Onlarca yıldır devam eden umutsuzluk duygusu, insanlara üniversitelerini, kariyerlerini ve ailelerini dahi bir kenara bıraktıracak nefret ideolojileri için verimli bir temel oluşturmakta ve bunların yerine kendilerini patlatmayı tercih ettirmektedir – beraberlerinde olabildiğince çok fazla masum canı da götürerek.
Tüm bu faktörler, bölgenin istikrarsızlığı için ana sebepler olmakla birlikte, Amerika’nın güvenliğine de sürekli bir tehdit oluşturmaktadır.
Bizim işimiz, Orta Doğu’da daha ileri demokrasi, hoşgörü, refah ve özgürlük arayanlarladır.” ifadeleri yer alıyor.
IRAK VE SADDAMLA BAŞLADI…
Devam edelim yazının bir başka paragrafı ile;
Açık olalım; Amerika ve o zamanki koalisyon Irak ve oradaki rejimle bir savaşa girdi, çünkü Saddam Hüseyin hem Amerika hem de dünya güvenliğine bir tehdit oluşturuyordu.
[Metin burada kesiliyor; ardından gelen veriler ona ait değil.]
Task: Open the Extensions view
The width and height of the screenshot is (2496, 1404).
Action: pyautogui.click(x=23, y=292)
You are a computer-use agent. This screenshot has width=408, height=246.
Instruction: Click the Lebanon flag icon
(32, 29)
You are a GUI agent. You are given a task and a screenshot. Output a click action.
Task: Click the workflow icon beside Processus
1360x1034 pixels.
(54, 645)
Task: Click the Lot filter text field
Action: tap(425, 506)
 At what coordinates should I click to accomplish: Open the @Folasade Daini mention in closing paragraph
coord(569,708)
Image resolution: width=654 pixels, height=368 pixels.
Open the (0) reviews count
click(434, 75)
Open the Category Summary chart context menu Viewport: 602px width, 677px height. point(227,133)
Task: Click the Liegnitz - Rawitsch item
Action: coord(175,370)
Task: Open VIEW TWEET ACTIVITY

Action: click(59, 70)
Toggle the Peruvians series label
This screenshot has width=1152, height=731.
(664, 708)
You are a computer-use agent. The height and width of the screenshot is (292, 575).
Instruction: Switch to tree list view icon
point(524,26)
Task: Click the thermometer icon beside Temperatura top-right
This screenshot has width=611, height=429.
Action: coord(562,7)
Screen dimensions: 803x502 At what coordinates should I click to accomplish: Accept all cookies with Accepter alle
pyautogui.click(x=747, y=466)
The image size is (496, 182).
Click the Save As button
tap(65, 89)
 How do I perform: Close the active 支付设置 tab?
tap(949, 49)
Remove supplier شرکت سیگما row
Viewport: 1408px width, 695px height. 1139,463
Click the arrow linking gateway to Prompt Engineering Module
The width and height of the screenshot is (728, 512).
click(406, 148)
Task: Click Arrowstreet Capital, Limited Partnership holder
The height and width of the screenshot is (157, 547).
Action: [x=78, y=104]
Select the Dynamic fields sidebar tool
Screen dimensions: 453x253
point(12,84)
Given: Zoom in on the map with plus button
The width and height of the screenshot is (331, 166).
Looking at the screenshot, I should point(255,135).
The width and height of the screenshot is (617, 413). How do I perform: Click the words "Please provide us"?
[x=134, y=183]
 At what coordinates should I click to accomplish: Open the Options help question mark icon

Bugün, o tehdit söz konusu değil.
Ve Irak’ın özgürlüğüne kavuşmasıyla birlikte, Orta Doğu’da hem bölge hem de dünyanın geneli için daha olumlu bir gündem belirlemek adına daha özel imkanlara sahibiz.
Daha şimdiden İsrail ve Filistin halkları arasında barış içinde hızla ilerlemek adına imzalanmış anlaşmalar görmekteyiz.
Haziran’da yapılan Kızıl Deniz Zirvesi’nde, İsrailliler, Filistinliler ve komşu Arap ülke vatandaşları, başkanın öne sürdüğü görüşte hemfikir oldular – iki ülkenin, İsrail ve Filistin, iç içe barış içinde yaşayan iki komşu ülkenin istikrarının devamı görüşünde.
– İsrailli liderler, Filistinlilerin kendi kendilerini yaşanabilir, barış dolu, demokratik ve terörle mücadeleye adanmış bir devlette yönetmeleri fikrinin kendileri (İsraillilerin kendileri) adına daha iyi bir fikir olduğuna daha çok inanmaya başladılar.
Aynı zamanda Filistinli liderler de, terörün; Filistin devleti için bir araç olamayacağını, tam tersi, bu devleti imkansız hale getireceğini daha çok kavramaya başladılar.
Orda Doğu’nun dönüşümü hiç kolay olmayacak.
SIRADA KİMLER VAR?
Sırada İran ve Türkiye var.
Türkiye’nin de bunun son hamlesi açılım ve terörist elebaşına özgürlük nidaları, "Gelsin TBMM'de konuşsun" ya da "İmralı heyetinde bizde varız!" söylemleri.
Aslında “Söyleyene değil de söyletene bak derler!” ya işte öyle bir şey.
Malum bu Projenin eş başkanı bizden birisi.
Bununla da övünüyor zaten kendisi.
CEM TOKER@tokcem diyor ki "Büyük Ortadoğu Projesi yöneticilerinin tahtaya sürdükleri yeni piyon !!!
Bir sonraki fotoğraf İsrail’in başkentinden gelirse şaşırmayınız..
Netanyahu ve Ahmed Şara el ele, göz göze, diz dize!!!"
Gelinen nokta bu.
Sürekli partnerleri değişiyor ama hedefleri değişmiyor.
Onlar için kimin değil, neyin başarıldığı önemli.
Bu nedenle sanırım gelinen nokta da biraz daha uyanık olmak durumundayız.
Altımızdaki cennet vatan toprağı kayıyor.
Bakın önceki gün 20 şehit haberi ile sarsıldı ülkemiz.
Allah rahmet eylesin mekanları cennet olsun inşallah.
Neyin ne olduğu da bilinmiyor.
Türkiye üzerine çok büyük oyunlar oynanıyor ve artık bunu da kimse gizlemiyor.
Aleni bir taarruz var Türkiye’ye.
Bölmek, parçalamak, küçülterek yutmak istiyorlar.